A licitação das concessões para manejo florestal sustentável em florestas estaduais do Pará, realizada na terça-feira, 31, em Belém, arrecadou mais de R$ 42 milhões em outorgas fixas. Cinco empresas venceram o processo licitatório, estruturado pelo Instituto de Desenvolvimento Florestal e da Biodiversidade do Estado do Pará (Ideflor-Bio), com apoio do Banco Nacional de Desenvolvimento Econômico e Social (BNDES).

A Mais Brasil Serviços e Transportes Ltda. foi a vencedora de dois dos quatro lotes da Floresta Estadual do Paru (Flota Paru). Os outros dois ficaram com a Rio Negro Indústria, Comércio e Exportação Ltda. e a MDP Transportes ltda. Já a Cichelero Indústria, Comércio e Exportação de Madeiras e a Curua Florestal Ltda. venceram os lotes da Flota Iriri. Cada lote corresponde a uma unidade de manejo florestal (UMF).

A concessão foi modelada para viabilizar a exploração sustentável de produtos madeireiros, não madeireiros e serviços florestais, conciliando conservação ambiental, desenvolvimento local e viabilidade econômica. O modelo prevê a redução de impactos ambientais, investimentos sociais de R$ 2 a R$ 5 por hectare ao ano, geração de empregos e processamento local da madeira, além de encargos adicionais de R$ 5 a R$ 10 a cada metro cúbico de madeira em tora produzida por ano, destinados a pesquisa, monitoramento, fiscalização, educação ambiental e apoio a comunidades indígenas. Também incentiva o processamento local da madeira, como forma de estimular a economia nos arredores das florestas públicas.

Floresta Estadual do Iriri

Foto: IdeflorBio/Divulgação

“Manter a floresta de pé para preservar a biodiversidade, gerar renda e valorizar as comunidades tradicionais é um dos pilares centrais da política ambiental do governo do presidente Lula para a Amazônia, por isso o BNDES atua em diversas frentes, com crédito, apoio não reembolsável e mobilização de investimentos de parceiros privados, que é o caso deste projeto das florestas estaduais do Pará”, afirmou o presidente do BNDES, Aloizio Mercadante.

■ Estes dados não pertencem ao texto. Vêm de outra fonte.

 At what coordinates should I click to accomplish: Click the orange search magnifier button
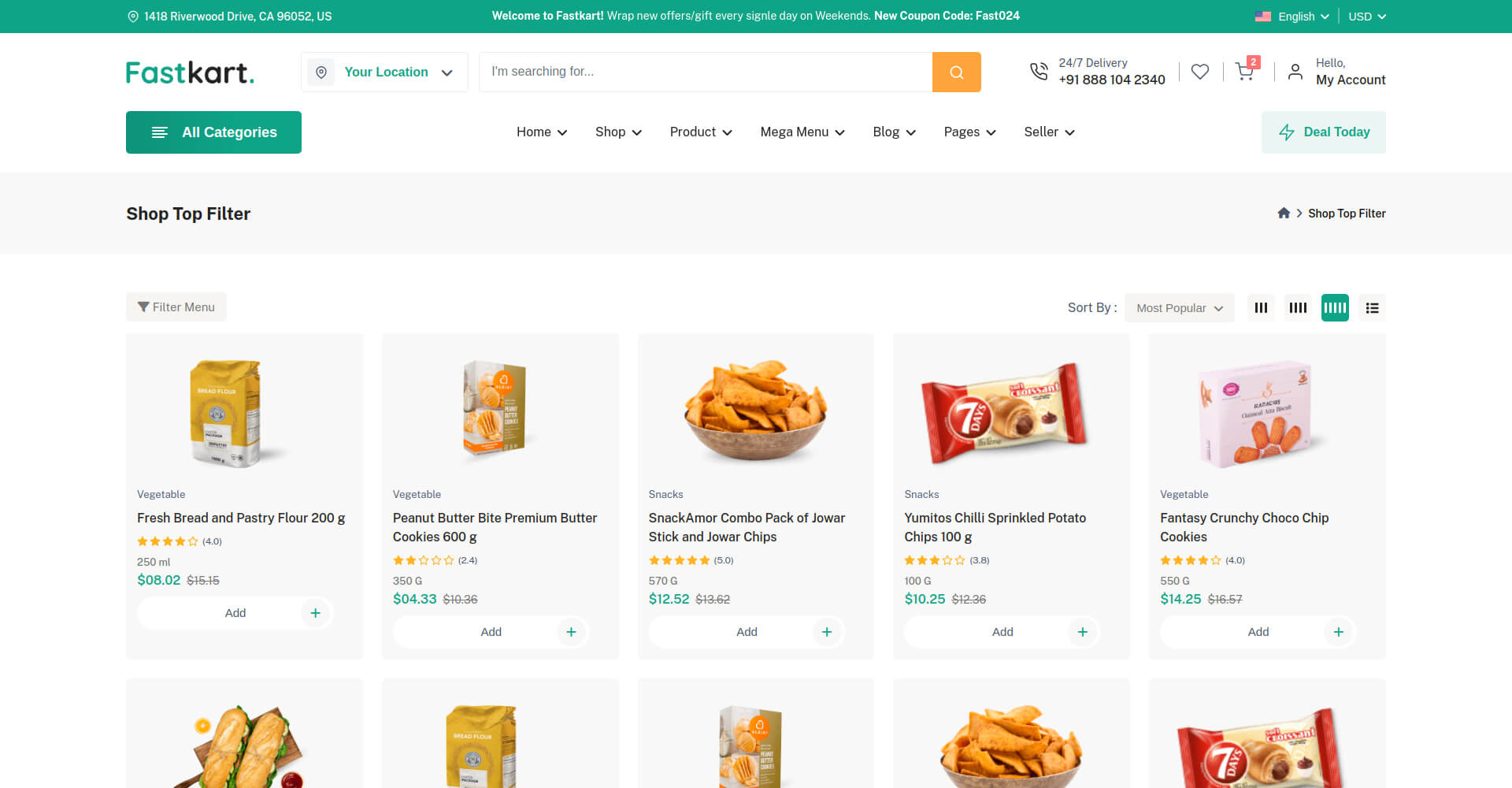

Localizada na Calha Norte do Rio Amazonas, nos municípios de Alenquer, Almeirim, Monte Alegre e Óbidos, no Oeste do Pará, a Flota Paru se estende por uma área total de 3,6 milhões de hectares, dos quais 595 mil são objeto da concessão. Já a Flota Iriri, entre os rios Iriri e Xingu, em Altamira, no Sudoeste do Pará, ocupa uma área de 440 mil ha, com pouco mais da metade (223 mil ha) inserida no escopo do projeto de concessão. Considerando a área total de concessão das duas Flotas, a licitação ampliará em 120% a área concedida no estado, mais do que dobrando sua extensão atual.

Diálogo com a comunidade – Durante a estruturação do modelo de concessão, representantes das comunidades locais, incluindo castanheiros, indígenas e conselheiros das Flotas foram ouvidos em uma série de encontros e audiências públicas. Também foi promovida uma consulta pública no site, com e-mail disponível para o envio de contribuições. Dos encontros e da consulta foram recebidas 41 contribuições, das quais 15 foram acatadas.